If you ask me, weather forecasters and politicians are in the same class. I’m sure both careers are challenging, but you don’t know who to trust. I surrender.
Take the weather, for instance. With all of the hype about a new winter storm brewing, I have no idea how to prepare. Today’s forecast was cold and partly cloudy. When I heard the salt truck on my street, I checked the weather app on my phone. No precipitation for today. Tomorrow? Nope. Hmmm.
Regardless, a visit to the grocery store was on my to-do list. Every parking spot was filled. I knew something was up, so I got bread and milk–just in case. By the time I unloaded the car and checked the weather app again, an inch of snow was predicted for tonight. Really? An inch?

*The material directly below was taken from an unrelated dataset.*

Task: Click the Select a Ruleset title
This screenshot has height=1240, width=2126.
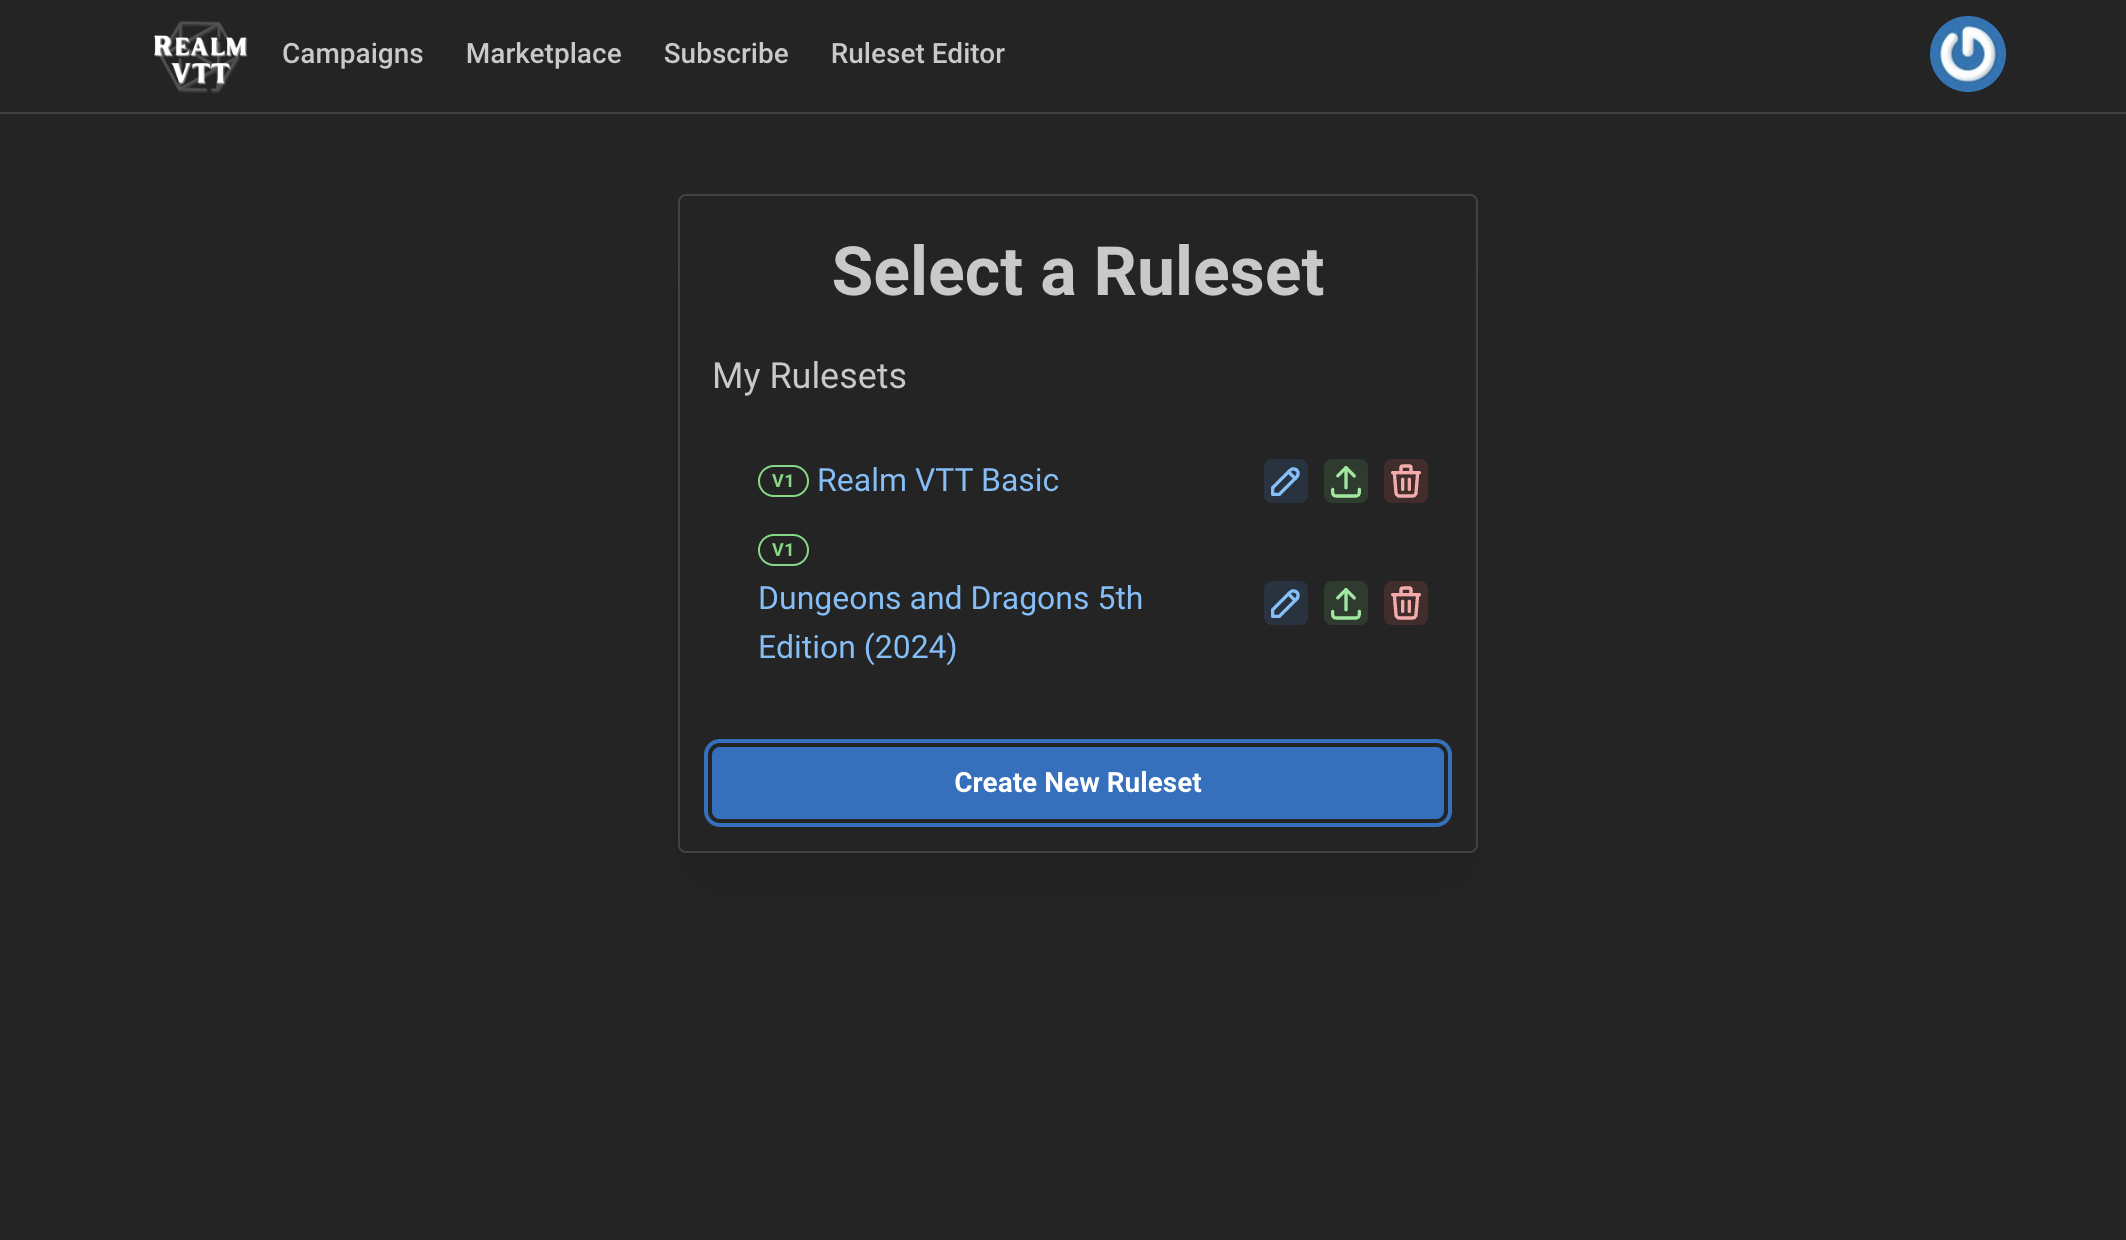Action: tap(1078, 270)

Here’s my theory. The head weather forecaster sits in front of his or her computer with a cup of coffee. He or she then looks out the window and sees clouds. Types “cloudy.” Getting up to stretch, notices the salt truck. Types “50% chance of precipitation.” Then sees a snowflake. Types “100% chance of snow.” When the snow begins in earnest, types “1-3 inches.”

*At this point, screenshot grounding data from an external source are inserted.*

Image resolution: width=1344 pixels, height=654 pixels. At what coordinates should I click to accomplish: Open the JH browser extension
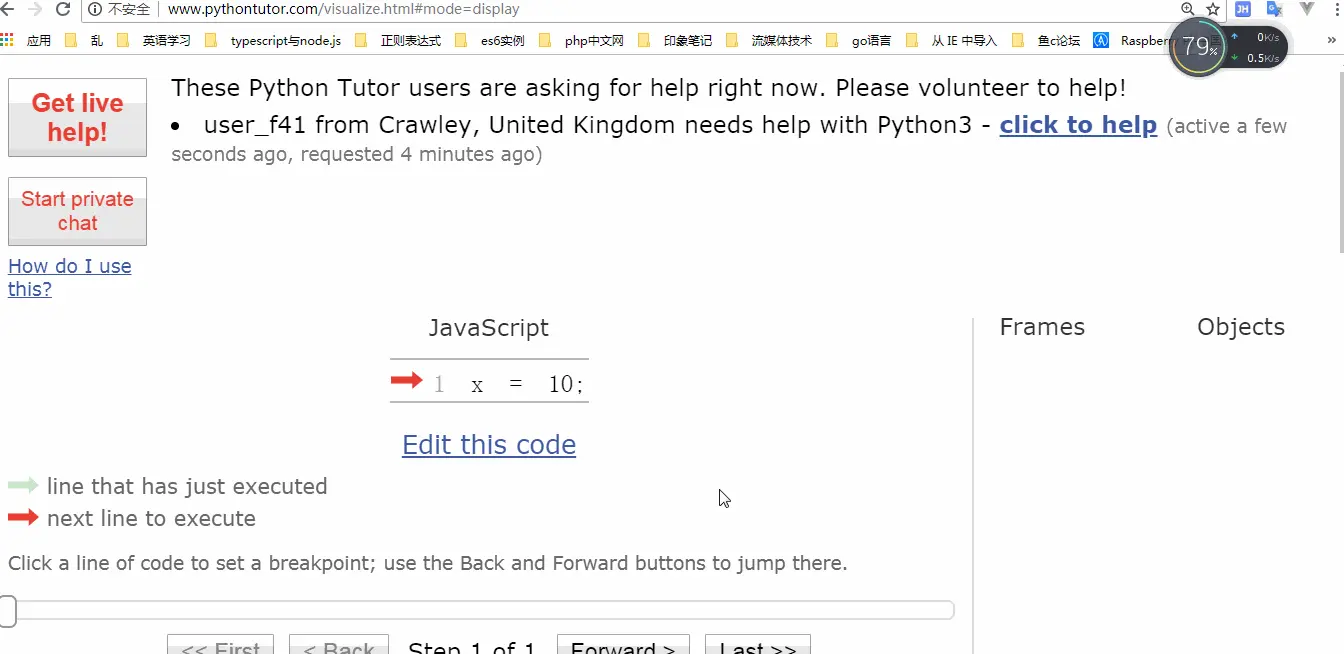coord(1243,9)
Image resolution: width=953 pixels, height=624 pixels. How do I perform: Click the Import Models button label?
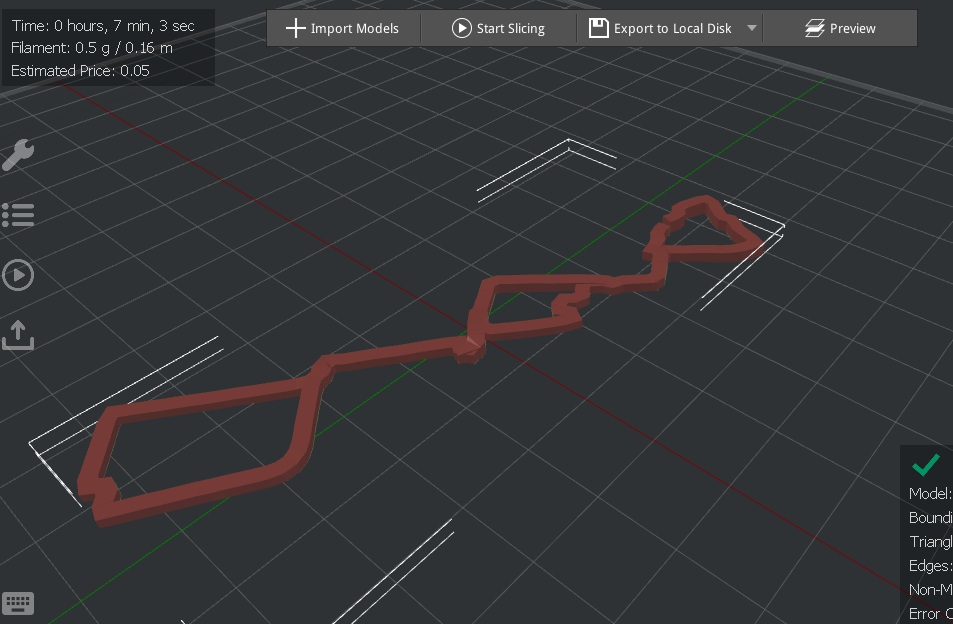click(354, 29)
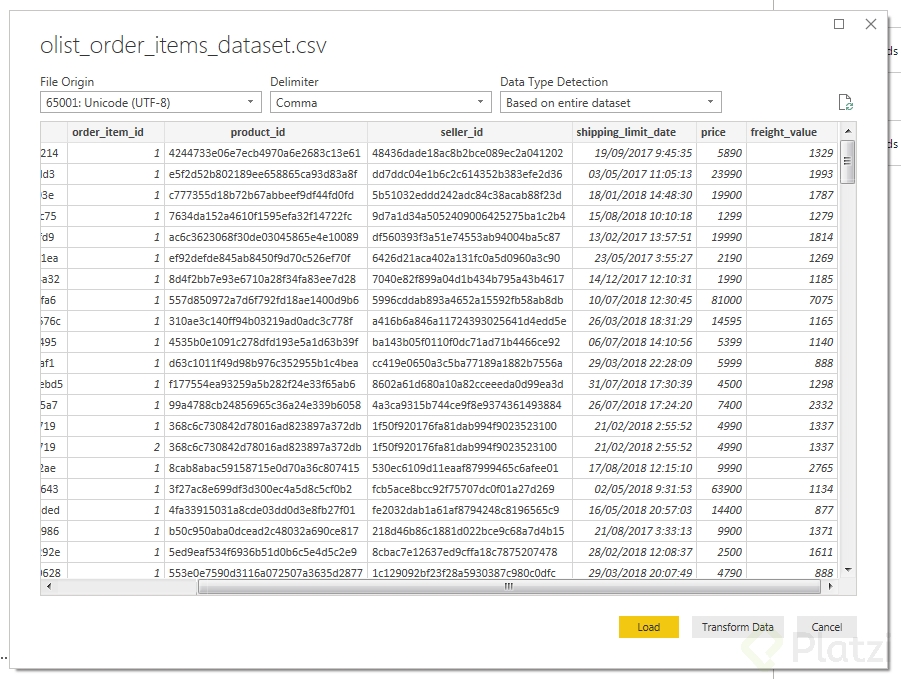Click the Transform Data button
Image resolution: width=901 pixels, height=679 pixels.
point(738,627)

How relevant is all of that to my writing reflections? I’m glad you asked.
As a new author, I voraciously read advice about crafting stories. “Don’t write too much dialog,” some said. Others argued that it’s dialog that keeps a reader involved and brings characters to life.

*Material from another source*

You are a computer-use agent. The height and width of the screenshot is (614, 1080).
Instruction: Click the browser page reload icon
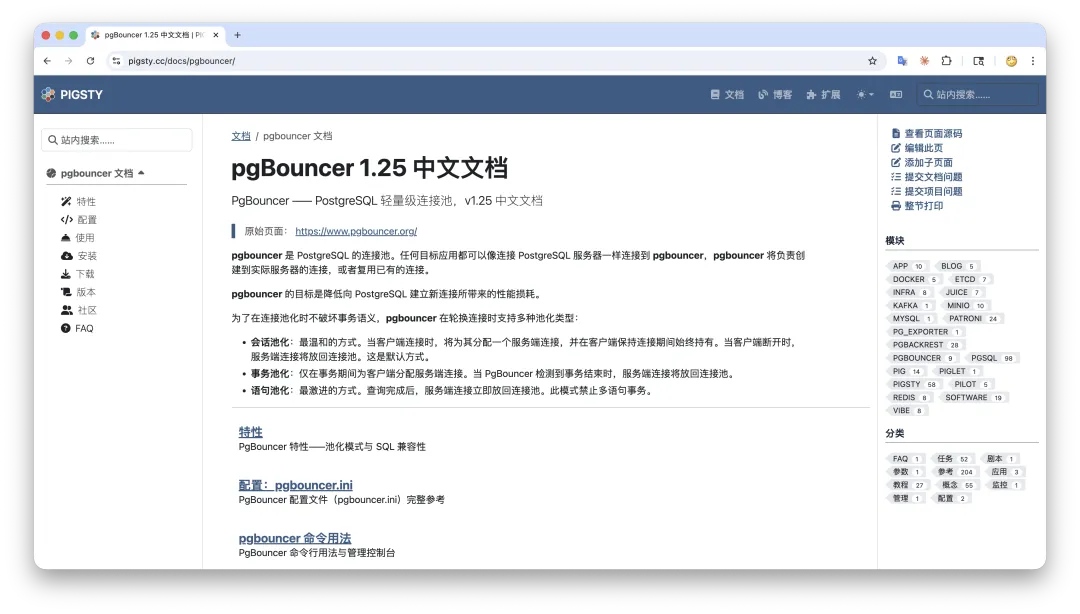(90, 60)
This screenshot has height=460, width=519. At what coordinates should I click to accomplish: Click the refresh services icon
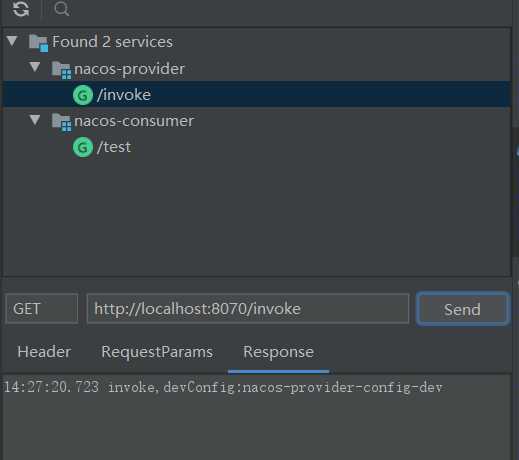pos(21,9)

OK, use dialog to move the story along, but simply say “he said,” “she said.” Don’t get all chummy with stupid alternatives like, “he replied,” “she giggled.” And make sure that the characters are speaking as we do in real life. I don’t know about you, but I giggled when I wrote that I bought milk and bread today. That’s as real life as it gets.
So, here’s another theory. Craft a story that moves you. One where you can imagine being immersed in the scene. Make it believable. But make it your own style. Be true to yourself.
“That’s what makes a great author,” she noted.